A Chiltern landscape. Picture: Harry Househam

Farmland in the Chilterns in South Oxfordshire. Picture: Harry Househam

New nature recovery project map unveiled to help achieve 30 by 30

Today, The Wildlife Trusts unveil a new online map which gives examples of a range of projects underway to achieve nature’s recovery. Nature needs more, bigger, wilder landscapes that are joined together to allow wildlife to thrive, rebuild natural abundance and help species and habitats adapt to climate change. The projects include nature-friendly farmland, urban green spaces, gardens, woodlands, rivers, nature reserves and more. View the map HERE.   

Notes to editors

References

  • Sept 2020: The Wildlife Trusts launch £30 million appeal to kickstart nature’s recovery across 30% of land and sea by 2030 – see media release here.
  • UK Government announces commitment to 30% of land for nature by 2030 here – The Wildlife Trusts respond here.
  • “A recent report found that only about 3% of land is genuinely protected for nature” – Achieving 30x30 in England on land and sea – Wildlife and Countryside Link report here
  • The Wildlife Trusts’ preliminary analysis of the Planning White Paper is here and here.
  • Wildlife and Countryside Link - Comprehensive Spending Review 2020 – figure of over £1bn needed for nature’s recovery here and here.
  • Wildbelt briefing here – The Wildlife Trusts are calling for this new designation in England.

 

Why putting 30% into recovery is our target

Our campaign takes its lead from The UN  Convention on Biological Diversity (CBD).

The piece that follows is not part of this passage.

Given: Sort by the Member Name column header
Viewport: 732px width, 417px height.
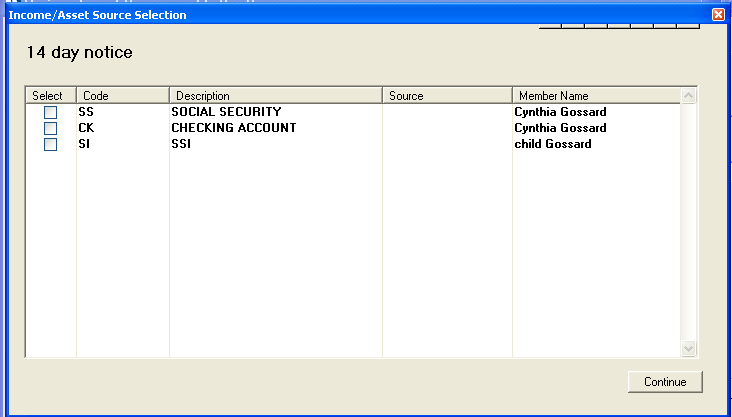Looking at the screenshot, I should click(595, 96).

This is an agreement between countries based on natural and biological resources, with 3 main goals: to protect biodiversity; to use biodiversity without destroying it; and, to share any benefits from genetic diversity equally. The CBD has proposed that at least 30% of the world’s land and seas should be protected in the next decade to prevent the destruction of the planet’s biodiversity, as part of a global framework to protect the Earth’s plant and wildlife. The 30% threshold of wildlife habitat in a landscape has been worked out by looking at a range of different species and their requirements. At less than 30% cover, habitat patches are too small and isolated, and species richness (the number of species in any one area), abundance and survival rates decline. This is what has led to the UK becoming one of the most nature-depleted countries on Earth.  Where habitat cover is greater than 30% habitat patches will, on average, be larger and the distance between patches will typically be less, resulting in greater connectivity. This means that if local extinctions do occur, other populations of the same species can move into the area easily.